The biological dogma that women don’t make new eggs after birth may be wrong

Female mammals have long thought to be born with all the eggs they would ever have, but new research is challenging that consensus

An illustration of ovaries, with flower details and two hands surrounding the organ

Deagreez via Getty Images

For the past 70 years scientists have taught us that female mammals are born with a finite ovarian egg supply, and that this reserve steadily declines over the lifespan. In humans, that supply dwindles until menopause, when it goes bankrupt.

Yet a growing body of research is challenging that dogma. Over the past two decades, scientists have identified cells in the adult ovaries of mice, cows, pigs, non-human primates and humans that, under certain conditions, appear capable of generating new immature egg cells, known as oocytes. They aren’t certain whether these cells can produce viable eggs.

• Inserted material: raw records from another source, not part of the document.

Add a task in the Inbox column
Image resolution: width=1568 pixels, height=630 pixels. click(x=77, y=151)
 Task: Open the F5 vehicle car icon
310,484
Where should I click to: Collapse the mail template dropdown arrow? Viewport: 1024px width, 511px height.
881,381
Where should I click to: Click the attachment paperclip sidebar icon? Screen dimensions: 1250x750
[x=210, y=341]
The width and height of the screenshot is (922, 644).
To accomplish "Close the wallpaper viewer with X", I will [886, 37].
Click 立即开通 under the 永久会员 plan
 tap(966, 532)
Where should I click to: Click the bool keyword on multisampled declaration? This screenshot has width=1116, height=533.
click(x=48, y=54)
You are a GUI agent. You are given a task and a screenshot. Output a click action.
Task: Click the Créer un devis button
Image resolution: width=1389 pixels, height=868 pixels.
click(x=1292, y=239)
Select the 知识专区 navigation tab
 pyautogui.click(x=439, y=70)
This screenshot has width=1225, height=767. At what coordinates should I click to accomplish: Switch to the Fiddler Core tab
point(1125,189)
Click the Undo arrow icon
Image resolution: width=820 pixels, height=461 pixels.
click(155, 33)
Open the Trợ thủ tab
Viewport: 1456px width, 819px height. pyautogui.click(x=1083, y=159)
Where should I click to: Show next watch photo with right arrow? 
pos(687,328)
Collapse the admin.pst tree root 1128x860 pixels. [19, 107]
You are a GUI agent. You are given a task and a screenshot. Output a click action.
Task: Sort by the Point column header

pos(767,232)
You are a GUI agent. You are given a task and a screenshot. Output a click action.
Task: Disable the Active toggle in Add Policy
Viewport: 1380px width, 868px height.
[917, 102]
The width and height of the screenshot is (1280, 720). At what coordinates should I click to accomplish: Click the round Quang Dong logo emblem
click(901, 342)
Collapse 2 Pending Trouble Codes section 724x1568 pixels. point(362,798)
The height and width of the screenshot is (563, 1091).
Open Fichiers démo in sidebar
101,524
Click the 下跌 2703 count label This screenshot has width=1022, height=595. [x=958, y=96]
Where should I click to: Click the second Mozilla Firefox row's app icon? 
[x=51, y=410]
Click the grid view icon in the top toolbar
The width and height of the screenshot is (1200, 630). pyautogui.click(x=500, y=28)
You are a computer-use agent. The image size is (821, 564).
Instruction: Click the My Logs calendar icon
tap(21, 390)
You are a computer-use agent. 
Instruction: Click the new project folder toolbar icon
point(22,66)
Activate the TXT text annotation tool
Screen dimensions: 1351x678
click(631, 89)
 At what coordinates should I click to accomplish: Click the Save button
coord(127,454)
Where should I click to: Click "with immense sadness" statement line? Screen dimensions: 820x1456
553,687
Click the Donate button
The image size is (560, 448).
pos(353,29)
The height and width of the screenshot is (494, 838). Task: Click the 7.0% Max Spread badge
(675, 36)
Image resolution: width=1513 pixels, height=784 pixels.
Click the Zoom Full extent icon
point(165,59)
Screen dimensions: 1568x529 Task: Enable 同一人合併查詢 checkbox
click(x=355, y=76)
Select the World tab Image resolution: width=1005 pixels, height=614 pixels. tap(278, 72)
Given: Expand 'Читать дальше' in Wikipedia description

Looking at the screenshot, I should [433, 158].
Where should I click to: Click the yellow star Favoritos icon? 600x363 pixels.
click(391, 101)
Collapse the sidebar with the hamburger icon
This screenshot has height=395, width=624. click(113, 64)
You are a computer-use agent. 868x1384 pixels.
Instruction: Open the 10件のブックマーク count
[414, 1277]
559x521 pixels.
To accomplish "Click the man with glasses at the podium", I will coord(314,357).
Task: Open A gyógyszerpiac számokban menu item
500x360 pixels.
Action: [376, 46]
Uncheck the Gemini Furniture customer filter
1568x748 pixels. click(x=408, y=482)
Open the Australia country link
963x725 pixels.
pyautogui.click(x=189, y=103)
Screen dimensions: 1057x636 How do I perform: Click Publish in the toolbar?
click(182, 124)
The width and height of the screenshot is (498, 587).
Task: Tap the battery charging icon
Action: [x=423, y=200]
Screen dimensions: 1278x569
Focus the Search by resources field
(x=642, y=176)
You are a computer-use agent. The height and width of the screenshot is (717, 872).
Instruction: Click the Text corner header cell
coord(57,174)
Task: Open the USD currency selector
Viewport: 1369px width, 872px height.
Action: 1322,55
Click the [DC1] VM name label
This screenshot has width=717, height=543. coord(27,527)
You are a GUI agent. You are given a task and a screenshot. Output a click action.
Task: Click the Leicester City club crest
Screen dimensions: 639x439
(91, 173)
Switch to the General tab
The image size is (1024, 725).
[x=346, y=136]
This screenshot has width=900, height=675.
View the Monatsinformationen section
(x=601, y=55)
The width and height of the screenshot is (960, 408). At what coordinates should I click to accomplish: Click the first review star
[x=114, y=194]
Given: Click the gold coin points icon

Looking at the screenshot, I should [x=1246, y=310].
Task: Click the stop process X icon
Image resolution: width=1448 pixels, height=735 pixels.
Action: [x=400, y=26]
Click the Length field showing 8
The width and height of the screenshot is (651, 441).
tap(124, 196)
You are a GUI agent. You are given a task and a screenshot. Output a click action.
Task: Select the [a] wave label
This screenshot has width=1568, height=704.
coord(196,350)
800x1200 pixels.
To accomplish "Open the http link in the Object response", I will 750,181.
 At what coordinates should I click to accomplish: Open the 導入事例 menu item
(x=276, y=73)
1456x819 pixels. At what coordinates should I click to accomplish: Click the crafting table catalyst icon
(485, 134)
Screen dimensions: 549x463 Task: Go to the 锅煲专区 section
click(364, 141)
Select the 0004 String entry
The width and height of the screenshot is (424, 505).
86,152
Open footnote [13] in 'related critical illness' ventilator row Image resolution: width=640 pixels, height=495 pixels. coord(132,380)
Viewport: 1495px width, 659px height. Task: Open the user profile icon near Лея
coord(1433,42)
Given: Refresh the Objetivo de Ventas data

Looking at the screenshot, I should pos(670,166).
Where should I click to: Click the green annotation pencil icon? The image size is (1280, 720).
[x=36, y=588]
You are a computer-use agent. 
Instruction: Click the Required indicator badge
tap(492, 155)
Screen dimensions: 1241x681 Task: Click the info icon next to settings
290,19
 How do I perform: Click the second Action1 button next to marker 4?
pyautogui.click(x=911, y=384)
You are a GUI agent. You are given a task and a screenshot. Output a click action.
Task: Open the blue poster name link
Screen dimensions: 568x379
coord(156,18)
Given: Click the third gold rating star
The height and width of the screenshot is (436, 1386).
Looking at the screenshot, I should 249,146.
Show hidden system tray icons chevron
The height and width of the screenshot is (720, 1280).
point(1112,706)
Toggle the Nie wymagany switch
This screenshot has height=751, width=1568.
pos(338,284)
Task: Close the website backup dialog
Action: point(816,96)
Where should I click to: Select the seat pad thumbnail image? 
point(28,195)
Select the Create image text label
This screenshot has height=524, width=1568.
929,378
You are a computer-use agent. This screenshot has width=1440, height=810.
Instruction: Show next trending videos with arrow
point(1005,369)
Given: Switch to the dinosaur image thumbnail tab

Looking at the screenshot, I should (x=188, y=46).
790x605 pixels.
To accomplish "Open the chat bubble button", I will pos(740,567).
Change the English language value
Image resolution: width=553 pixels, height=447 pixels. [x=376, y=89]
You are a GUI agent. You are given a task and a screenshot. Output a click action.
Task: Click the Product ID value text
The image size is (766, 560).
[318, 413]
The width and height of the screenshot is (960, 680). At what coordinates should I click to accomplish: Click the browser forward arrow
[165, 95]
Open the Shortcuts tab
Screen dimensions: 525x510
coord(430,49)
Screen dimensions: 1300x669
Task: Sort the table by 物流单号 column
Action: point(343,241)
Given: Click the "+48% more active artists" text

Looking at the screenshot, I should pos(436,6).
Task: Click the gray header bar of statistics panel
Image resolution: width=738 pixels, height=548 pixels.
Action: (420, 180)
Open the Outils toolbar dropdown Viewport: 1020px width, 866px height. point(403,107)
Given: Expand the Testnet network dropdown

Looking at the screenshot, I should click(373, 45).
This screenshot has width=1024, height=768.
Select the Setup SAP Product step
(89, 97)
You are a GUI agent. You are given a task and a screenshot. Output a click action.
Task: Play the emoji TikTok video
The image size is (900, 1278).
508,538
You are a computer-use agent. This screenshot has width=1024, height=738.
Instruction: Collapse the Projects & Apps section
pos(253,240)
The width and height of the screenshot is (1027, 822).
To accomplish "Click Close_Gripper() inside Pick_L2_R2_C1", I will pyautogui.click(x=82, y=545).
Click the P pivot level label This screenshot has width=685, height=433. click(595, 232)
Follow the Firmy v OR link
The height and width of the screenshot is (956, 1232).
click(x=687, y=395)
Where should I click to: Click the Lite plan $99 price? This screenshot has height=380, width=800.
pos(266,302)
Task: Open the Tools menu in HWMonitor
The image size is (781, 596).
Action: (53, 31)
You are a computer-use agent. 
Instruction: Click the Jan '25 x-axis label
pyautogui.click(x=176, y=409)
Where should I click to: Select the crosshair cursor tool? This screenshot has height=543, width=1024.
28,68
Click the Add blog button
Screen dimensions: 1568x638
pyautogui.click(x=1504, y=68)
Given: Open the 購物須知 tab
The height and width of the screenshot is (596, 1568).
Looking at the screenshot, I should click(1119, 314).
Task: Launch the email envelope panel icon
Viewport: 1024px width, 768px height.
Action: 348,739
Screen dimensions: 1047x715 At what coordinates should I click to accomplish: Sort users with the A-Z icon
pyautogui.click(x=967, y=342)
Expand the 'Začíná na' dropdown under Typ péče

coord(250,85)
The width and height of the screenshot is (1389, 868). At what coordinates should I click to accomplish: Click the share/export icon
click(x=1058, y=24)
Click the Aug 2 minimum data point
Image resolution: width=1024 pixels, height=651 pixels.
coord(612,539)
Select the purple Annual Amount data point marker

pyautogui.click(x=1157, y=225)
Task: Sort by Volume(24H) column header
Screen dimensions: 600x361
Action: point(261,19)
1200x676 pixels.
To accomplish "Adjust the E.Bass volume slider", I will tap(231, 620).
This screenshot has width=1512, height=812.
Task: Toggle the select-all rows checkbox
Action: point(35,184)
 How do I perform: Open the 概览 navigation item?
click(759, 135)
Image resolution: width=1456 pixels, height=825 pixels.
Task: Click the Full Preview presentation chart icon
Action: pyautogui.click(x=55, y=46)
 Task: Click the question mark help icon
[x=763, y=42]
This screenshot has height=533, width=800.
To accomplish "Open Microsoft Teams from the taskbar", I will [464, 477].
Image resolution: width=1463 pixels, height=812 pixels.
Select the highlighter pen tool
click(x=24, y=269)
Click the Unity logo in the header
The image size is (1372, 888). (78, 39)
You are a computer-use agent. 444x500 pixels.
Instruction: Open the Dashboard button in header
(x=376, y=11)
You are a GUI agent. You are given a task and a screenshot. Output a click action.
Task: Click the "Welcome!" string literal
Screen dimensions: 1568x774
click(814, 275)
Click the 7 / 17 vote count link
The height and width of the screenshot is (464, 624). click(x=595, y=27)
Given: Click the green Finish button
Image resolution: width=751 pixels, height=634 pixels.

Nevertheless, the findings are fueling a contentious debate in reproductive biology and raise a provocative, and controversial, possibility: Ovarian aging may be far more dynamic than we thought—and perhaps even reversible.

“Previous to this work, every response to questions about infertility or menopause was rooted in the concept that women only have a fixed number of eggs to work with,” says Jonathan Tilly, a biologist at Northeastern University. “But what if that wasn’t the case?”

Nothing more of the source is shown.